Since the link was removed, can someone please quote the post? Or is this just another ‘rant against the ignoramuses’ thread?

Wait, anti-vaxers deliberately expose their children to diseases to get the “natural immunity”? It seems to me that the response is obvious. They want to use a particularly mild form of the disease for this, right? And they want good, reliable suppliers for their diseases, don’t they? Leading them down this road should get to a good destination: If it makes them happier, just drop the word “vaccine”, and say that what they’re getting is “safe, reliable natural mild disease exposure”.

:slight_smile:

This is the most brilliant thing I’ve read all week.

I think its technically “inoculation” if you use the virus itself to get immunity.

But I’m kinda curious if there have been studies of this “natural immunity” thing. IIRC back when they used it to prevent smallpox, it carried a certain non-trivial chance of just giving subject the disease it was meant to prevent. Is this actually a widespread practice amongst anti-vaxxers? Has anyone studied the outcomes? Maybe someone should let the Surgeon General know?

It’s also supposedly what many anti-vaccine advocates want. You know, the whole “we’re not antivax, we’re pro-safe-vax”. Which is, of course, utterly ignorant of science, but still…

No.

They want the full-blown illnesses, all of which they consider mild/inconsequential (as opposed to consequences of the Evil Vaccines). See, if the kiddies get sick “naturally”, they just have to stay in bed for a few days while their mommies hover over them, tucking them in, giving them chicken soup and taking advantage of the additional bonding opportunities illness provides.* Then the children all get all better thanks to their superior immune systems and expert mommy care, and never have to worry about those diseases ever again because they were “naturally” exposed. Another benefit is avoiding Toxins like the ones in the Evil Vaccines, because pathogenic microorganisms never ever produce Toxins, or if they do they are “natural” Toxins and thus what Nature intended.

I hope this is clear now.

*if you think I’m being facetious, I have seen this exact justification in an article by an antivaxer, who bemoaned the fact that kids don’t get sick as much nowadays, limiting bonding opportunities with Mommy. It’s pretty much all about Mommy for some of these people.

Well, they do have a point there … the Libertarian philosophy surely would be that the only authentic way to get immunity is get a full blown infection from the disease … and survive.

Bugger the weak, other people’s kids welfare and the 3rd world where the WHO estimates 500,000 died from measles in 2000 for the want of cheap, safe 1st world cure. Or estimates of 250 million people dying from measles since the American Civil War.
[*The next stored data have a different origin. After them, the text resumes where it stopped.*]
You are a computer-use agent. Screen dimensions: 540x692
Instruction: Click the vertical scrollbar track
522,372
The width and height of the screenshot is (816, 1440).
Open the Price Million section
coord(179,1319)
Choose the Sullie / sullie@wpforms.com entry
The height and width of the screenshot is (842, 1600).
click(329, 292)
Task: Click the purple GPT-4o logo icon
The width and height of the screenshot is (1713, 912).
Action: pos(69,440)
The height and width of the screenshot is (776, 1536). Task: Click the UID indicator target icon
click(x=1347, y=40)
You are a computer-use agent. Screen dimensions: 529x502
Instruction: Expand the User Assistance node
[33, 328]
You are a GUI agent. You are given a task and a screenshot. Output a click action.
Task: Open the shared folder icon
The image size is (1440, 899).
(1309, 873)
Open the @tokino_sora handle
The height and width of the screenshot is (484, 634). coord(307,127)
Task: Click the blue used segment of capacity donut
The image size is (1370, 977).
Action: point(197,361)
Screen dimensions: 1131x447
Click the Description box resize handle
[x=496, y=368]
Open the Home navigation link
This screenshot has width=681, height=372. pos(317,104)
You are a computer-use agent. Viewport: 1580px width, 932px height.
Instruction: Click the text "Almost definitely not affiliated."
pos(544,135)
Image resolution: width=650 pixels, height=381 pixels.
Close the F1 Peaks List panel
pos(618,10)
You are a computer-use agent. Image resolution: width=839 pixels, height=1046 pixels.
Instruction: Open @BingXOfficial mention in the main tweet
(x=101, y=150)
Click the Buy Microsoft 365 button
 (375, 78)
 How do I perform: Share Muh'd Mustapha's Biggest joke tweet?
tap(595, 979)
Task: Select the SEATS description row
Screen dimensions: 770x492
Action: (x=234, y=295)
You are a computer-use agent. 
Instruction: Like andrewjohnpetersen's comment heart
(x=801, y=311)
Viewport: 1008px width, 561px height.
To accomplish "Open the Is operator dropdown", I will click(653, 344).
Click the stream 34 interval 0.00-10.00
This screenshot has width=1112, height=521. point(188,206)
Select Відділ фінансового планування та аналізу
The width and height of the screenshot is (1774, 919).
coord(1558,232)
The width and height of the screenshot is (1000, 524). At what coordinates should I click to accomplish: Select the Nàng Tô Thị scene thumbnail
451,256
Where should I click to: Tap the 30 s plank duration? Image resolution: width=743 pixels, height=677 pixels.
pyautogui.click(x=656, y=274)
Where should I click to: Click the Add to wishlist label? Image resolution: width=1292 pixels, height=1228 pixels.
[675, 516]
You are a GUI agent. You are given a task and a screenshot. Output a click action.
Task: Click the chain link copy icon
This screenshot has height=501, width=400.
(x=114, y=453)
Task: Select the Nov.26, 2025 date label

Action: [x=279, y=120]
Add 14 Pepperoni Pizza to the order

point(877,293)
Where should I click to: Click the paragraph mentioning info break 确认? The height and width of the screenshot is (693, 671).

Are you serious? The link doesn’t work for me…

I’m sorry, the web site that hosted that article seems to be down, but here are other similar articles:

ABC News: Parents Warned About Mail Order Chicken Pox Lollipops

Reuters: Swapping chicken pox-infected lollipops illegal

I believe the headline of the original article was being sarcastic about lasagna and lattes, but there are reports of various other tainted items like clothes and rags being traded.

In looking for cites, I ran across an article from Parents Magazine and just had to read the comments section. There’s a new angle from the anti-vaxxers, they WANT children to get chicken pox because being around children with chicken pox helps boost the parents’ immune systems against shingles.